Looking first at the good faith element, other jurisdictions have held that a misdeed in acquiring color of title automatically negates the good faith of the improver. For instance, in Ute-Cal Land Development Corporation v. Sather, the Supreme Court of Utah held: “The good faith of an occupying claimant must be premised upon a reasonable and honest belief of ownership and must be wholly free of a design to defraud the true owner.” 645 P.2d 665, 667 (Utah 1982). That court noted that the defendants’ “deliberate attempt to unlawfully deprive plaintiff of its ranch demonstrates that good faith was wholly lacking.” Id. Additionally, no improvements that defendants made could be premised on an honest belief that they owned the ranch; instead, the defendants’ contentions “could only have been grounded on the false premise that they were entitled to the fruits of their misdeeds in the absence of a challenge thereto.” Id.

Likewise, in New York “[w]here a wrongdoer, deliberately, possesses himself of the property of another, repudiating his obligations, and this is the finding of fact, if he sees fit to expend large sums of money in permanent improvements on another man’s land, he forfeits the money so expended.” Warner v. Warner, 199 A.D. 159, 166, 191 N.Y.S. 612 (N.Y.App.Div.1921). Indeed, “[a] wrongdoer, with knowledge of his wrongdoing and of the rights of the true owner has no claim to permanent improvements placed upon the property unlawfully in his possession.” Id. Moreover, such a result has been the case since before the introduction of the betterment statutes in Idaho. Cf. Smith v. Long, 76 Idaho 265, 277, 281 P.2d 488, 491-92 (1955) (noting that occupiers who make improvements in good faith would be entitled to compensation).

Here, the jury found that Bach had defrauded Miller. Such a “deliberate attempt to unlawfully deprive” Miller of the property cannot constitute good faith. See Ute-Cal Land Dev. Corp., 645 P.2d 665, 667 (Utah 1982). We hold that Bach did not have a good faith belief in his title and cannot be awarded restitution pursuant to Idaho’s betterment statutes.
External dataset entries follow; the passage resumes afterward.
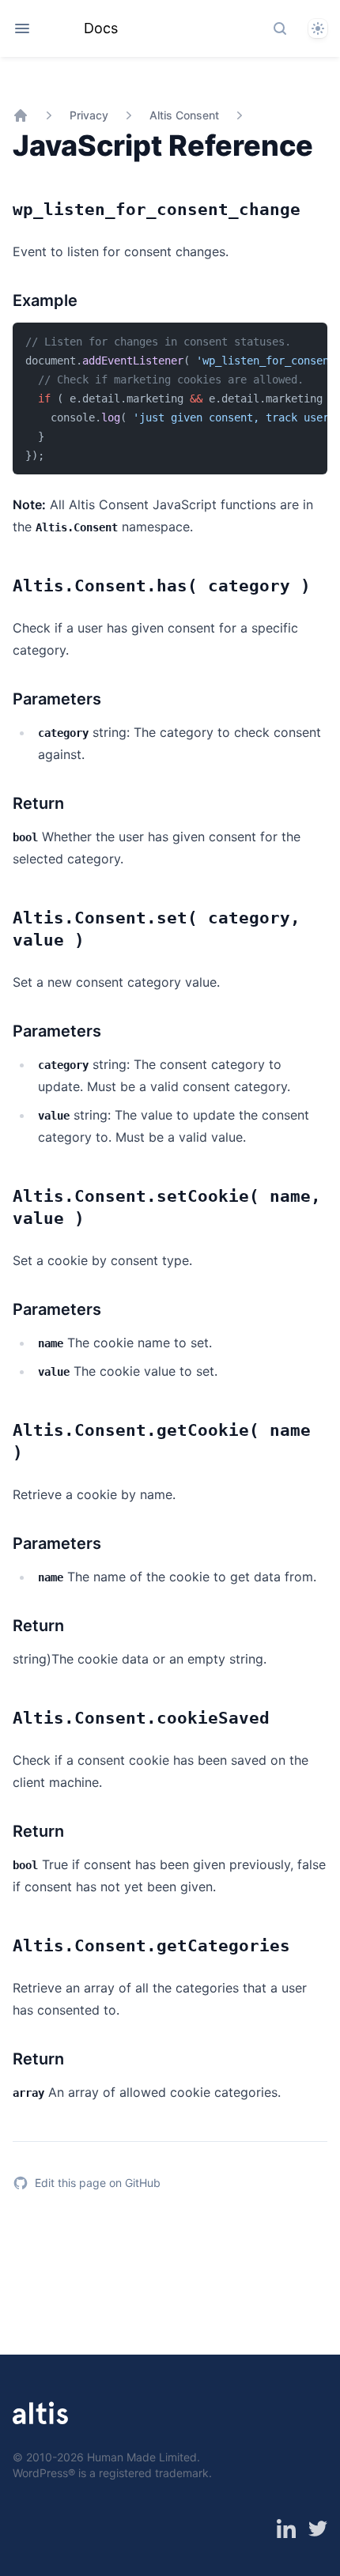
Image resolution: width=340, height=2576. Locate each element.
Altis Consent (184, 115)
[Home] (20, 115)
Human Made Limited (142, 2457)
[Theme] (317, 28)
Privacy (89, 115)
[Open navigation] (22, 28)
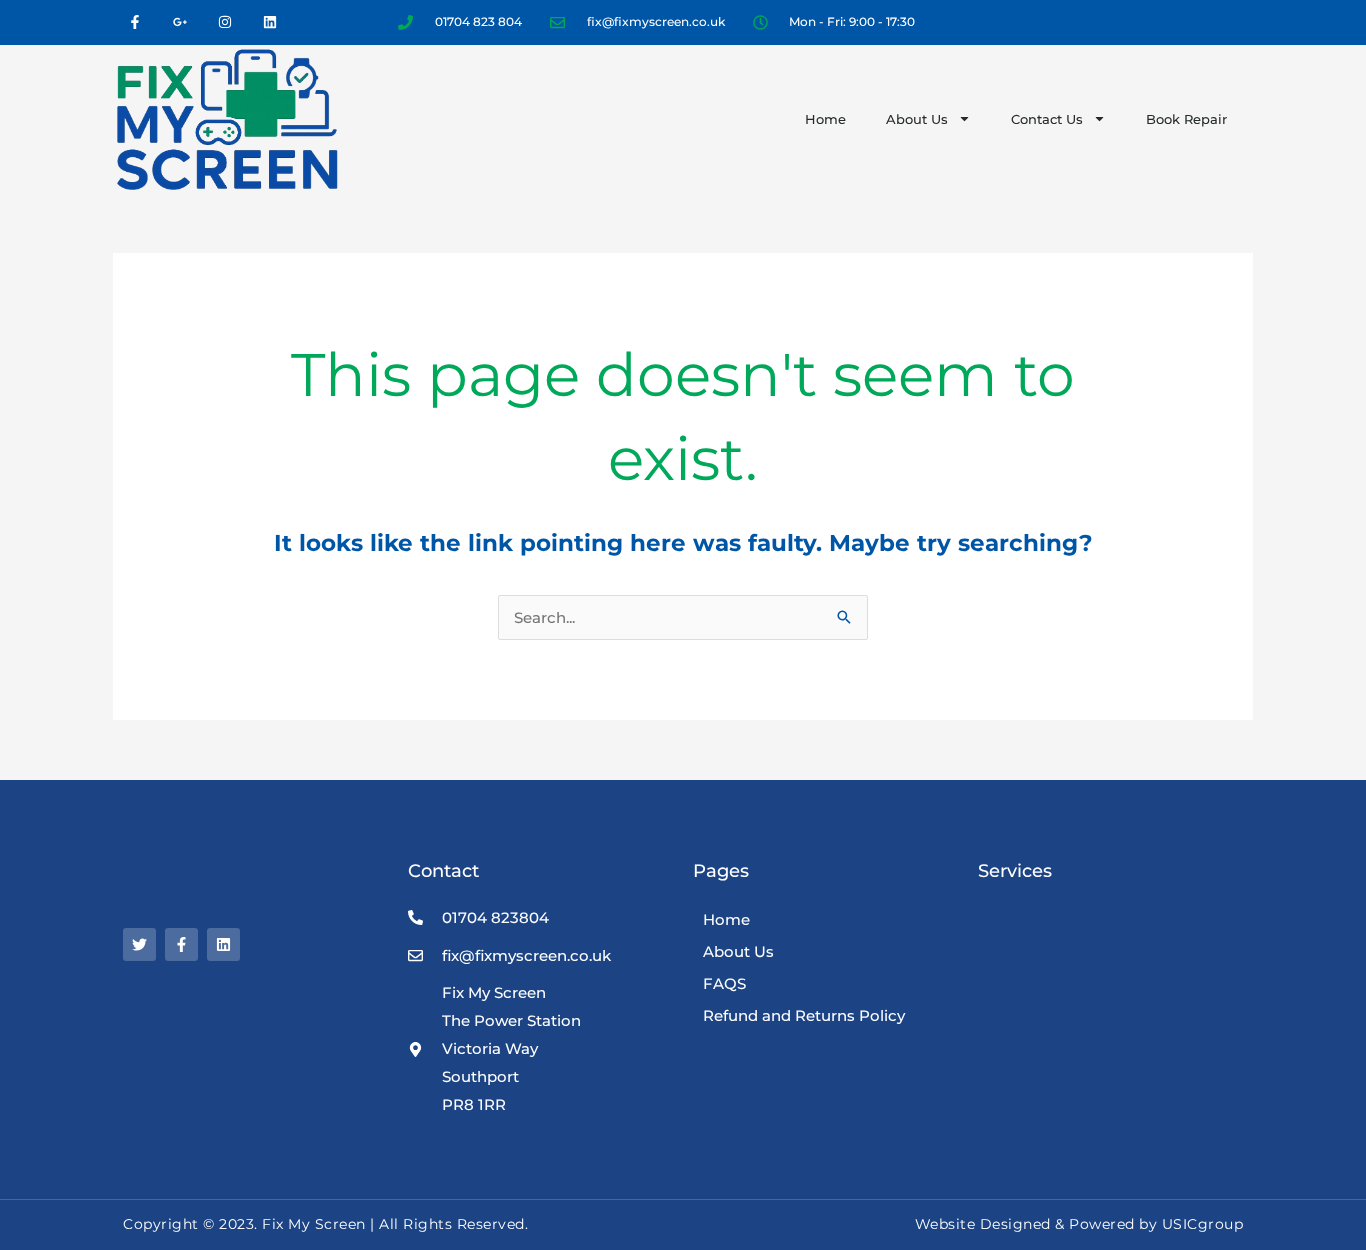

As such, it is not necessary to reach the second part of the analysis, and we leave open the question of whether actual or constructive notice of the true owner’s claim is required under our betterment statutes.

III. CONCLUSION

First, the district court had jurisdiction over Miller’s claims. Second, we refrain from reaching any of the remaining issues raised in Bach’s brief or at oral argument, as they are not properly before us. Finally, we determine that the wrongdoing on Bach’s part in relation to the acquisition of the property negates his claim for restitution under the good faith element of I.C. § 6-414. The judgment awarding Bach restitution is reversed and the case remanded for the entry of a judgment in accordance with this opinion. Costs to Appellant.

Chief Justice SCHROEDER and Justices TROUT, EISMANN and JONES concur. 
      
      . We do not decide here whether those issues have been properly raised in the various other appeals, nor do we comment on the identity of the parties before the Court in those appeals.